We were promised that DevOps would eliminate the wall between development and operations. Developers would own their deployments. Operations would enable self-service. Everyone would move faster.
What we got was something else entirely.
Developers now spend 4-6 hours per week on infrastructure tasks—provisioning, debugging, waiting for access, chasing down configuration issues. That's half a day every week spent not building features. For a team of twenty engineers, that's ten person-weeks of productivity lost every month to infrastructure friction.
The irony? Most companies have "implemented DevOps." They have CI/CD pipelines. They use Infrastructure as Code. They run Kubernetes. They check all the boxes. But their developers are still stuck in ticket queues, still waiting for someone else to provision a database, still debugging Terraform failures at 2 AM.
Platform engineering was supposed to fix this. Instead of every team building their own infrastructure toolchain from scratch, central platform teams would build golden paths—opinionated, well-supported routes to production that developers actually want to use.
The theory is sound. The execution is failing. Only 22% of teams report high satisfaction with their internal platforms. Nearly 30% of platform teams admit they don't measure success in any formal way. And organizations are running cloud infrastructure at an average 35% waste rate, costing the industry over $100 billion annually.
Where Platform Engineering Goes Wrong
I've audited dozens of platform implementations across companies from seed-stage startups to Fortune 100 enterprises. The failures follow predictable patterns. Here are the four most common mistakes I see:
1. Building for Operations, Not Developers
This is the cardinal sin. Platform teams sit in infrastructure organizations. They're staffed by engineers who came from operations backgrounds. They measure success by uptime, cost reduction, and security compliance.
Developers measure success by shipping speed.
When these priorities conflict—and they always do—the platform optimizes for the metrics the platform team owns.
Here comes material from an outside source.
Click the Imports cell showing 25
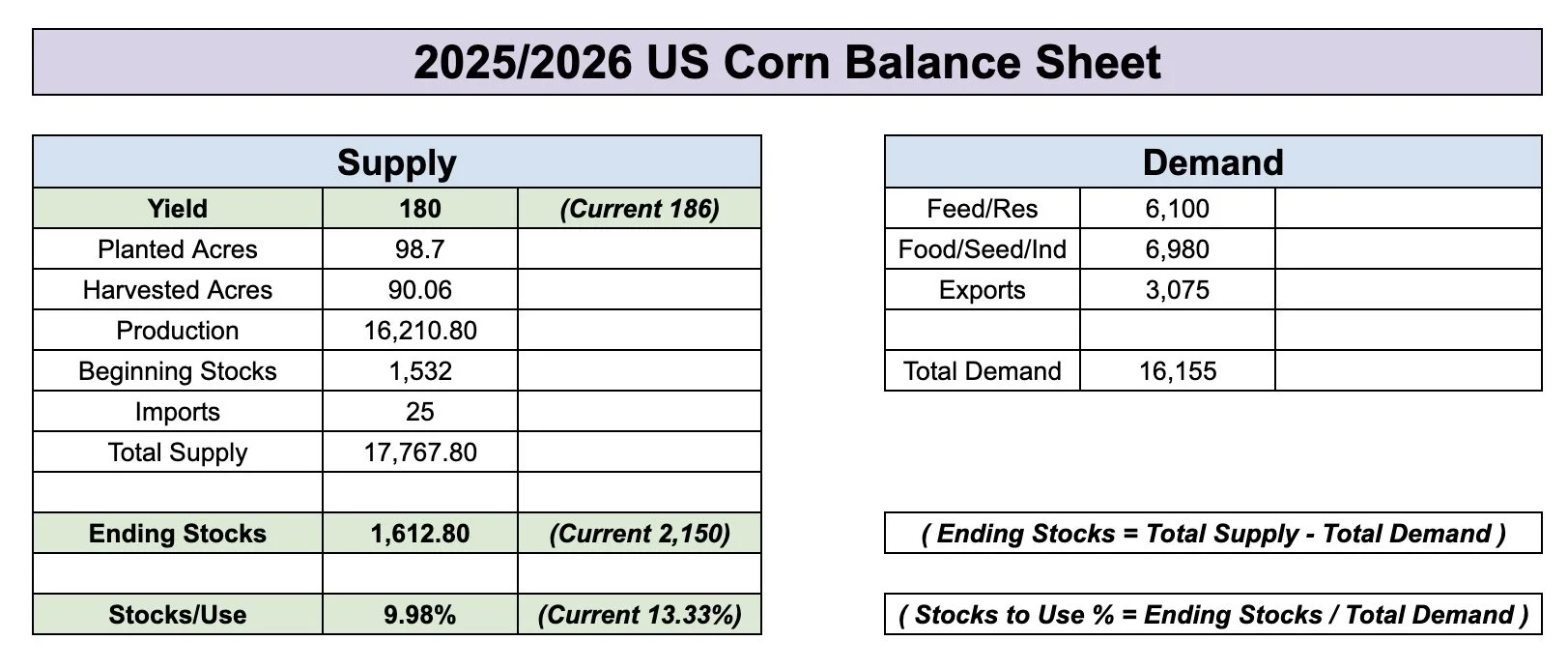The height and width of the screenshot is (670, 1568). coord(420,411)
That's why you end up with provisioning workflows that require six approval steps, or deployment pipelines that take thirty minutes to run comprehensive security scans on every commit, or environments that are "secure by default" and unusable without a week of configuration work.
The platform team reports that they've reduced cloud costs by 15%. Meanwhile, developer productivity dropped 20% and nobody uses the new "optimized" workflows.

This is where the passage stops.